Рак казался мне чем-то далеким, как из другой галактики. Все, что знала: от него умирают.

Вернувшись за столик, буквально кожей ощутила, как все поменялось. Люди, запахи, еда, смех и уютные столики остались теми же, но все это уже не имело никакого значения. Шум за столами раздражал, а еда казалась пресной. Я по кругу гоняла тревожные мысли, но после того, как они упирались в слово «рак», начинала сначала. Это казалось абсолютно невозможным. В конце концов, итальянское вино сделало свое дело и беспокойство улеглось. Как Скарлетт О’Хара, решила подумать об этом завтра.

Наступило утро, и проблема никуда не исчезла: «лимонная» грудь все также смотрела из зеркала. Разрывало от беспокойства и той информации, что я успела нагуглить. Поделившись с мужем своими опасениями, решила, что в Москве срочно покажусь врачу. Просто убедиться, что все хорошо: мы ведь именно это и ждем от врачей, верно?

Самое забавное, что по возвращении из Италии мне оказалось совершенно не до себя. Засосали работа и осенняя хандра. Погружение в рабочий ритм было столь стремительным, что на второй день об отпуске и не вспоминала. Суды и встречи с клиентами казались важнее, день визита к врачу откладывала трижды. Сейчас понимаю, что работа стала лишь прикрытием, подсознательно, действительно, боялась услышать плохие новости, усугубляя ситуацию тем, что вообще к нему не шла.

Как говорят психологи, в основе боязни похода к врачу лежит наш самый главный страх – страх смерти. Смерть для нас что-то далекое и ужасное, поэтому все, что мы можем делать – избегать столкновения с ней. Любой визит к доктору как будто напоминает нам, что все смертны, возвращает к тому, как несознательно относились к себе и не заботились о теле, погружая нас в чувство вины за свое поведение. Пока не поставлен диагноз, мы свято верим, что все само собой рассосется, продолжая жить в позиции: «Я девочка, не хочу ничего решать, я в домике».

Нет диагноза – нет проблемы, правда? По крайней мере, я считала, что у меня-то уж точно проблем невпроворот, зачем мне еще одна? Никогда в жизни ничем серьезным не болела, в больнице, кроме роддома, не лежала, вела более-менее здоровый образ жизни. Все, что произошло в Риме, и моя тревога стали отступать куда-то на второй план, затягивая в привычный ритм белки в колесе.

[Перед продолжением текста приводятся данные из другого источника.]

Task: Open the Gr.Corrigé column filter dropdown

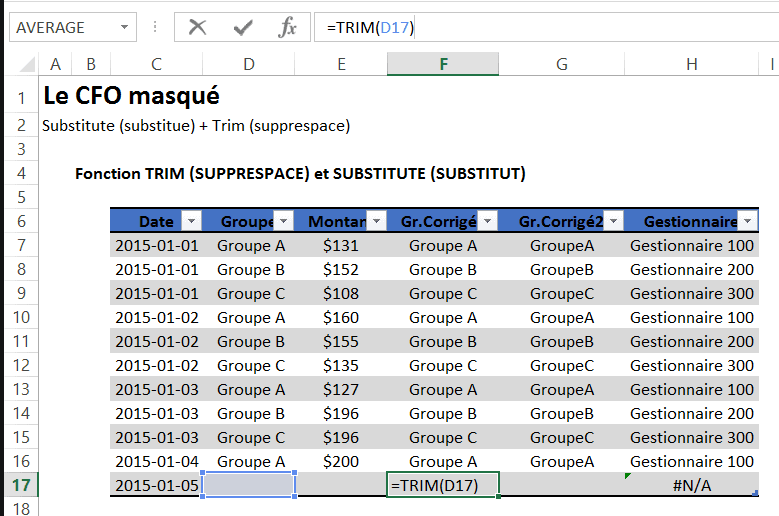Action: (x=487, y=222)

Через десять дней муж все-таки настоял на визите. «Ну хорошо, так уж быть, схожу, – думала я перед входом в кабинет. – Давайте, успокойте меня, выпишите таблеточки на крайний случай, у меня совершенно нет времени со всем этим разбираться». Но по тени, промелькнувшей на лице врача после фразы: «Я обнаружила втянутый сосок», как-то сразу поняла, что хороших новостей не дождусь. То, что это опухоль, стало понятно сразу при осмотре, весь вопрос заключался в том, злокачественная или нет. Нужно было делать пункцию.

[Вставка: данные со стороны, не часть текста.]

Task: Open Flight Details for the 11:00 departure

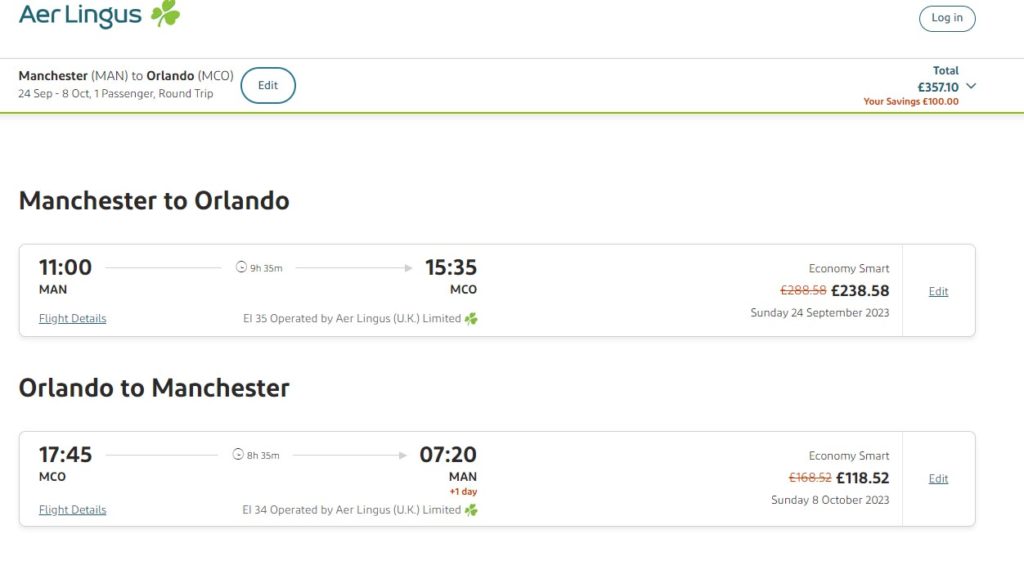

Это меня абсолютно парализовало. «Какая пункция? У меня важный суд через два дня! Мне некогда думать об этом, мне надо готовить к опросу важного свидетеля», – крутилось в голове.

Муж, видимо, осознав мой саботаж, взял все в свои руки и через знакомого нашел контакт хирурга-онколога в Национальном медицинском исследовательском центре онкологии имени Блохина – крупнейшем онкологическом центре страны.

Помню, как поднималась к врачу на одиннадцатый этаж и округлившимися глазами смотрела на парня в лифте: пациента без волос и ресниц, в защитной маске, худого, с синяками под глазами. Мой прикид деловой леди, заглянувшей сюда по-быстрому все решить и убежать, явно не вписывался в контекст. Неприлично пялилась на него, при этом ничего не могла с собой поделать. Тогда я еще не знала, что люди точно также будут рассматривать меня, лысую, и не осознавала, насколько неприлично себя в тот момент вела. Пробираясь из лифта по коридору, испытала еще больший шок. Огромное количество молодых девушек и женщин, точно таких же лысых и бледных. Они ходили и стояли вдоль длинных выкрашенных мерзкой зеленой краской стен отделения. Я считала, что рак – это удел стариков, а тут молодые девчонки!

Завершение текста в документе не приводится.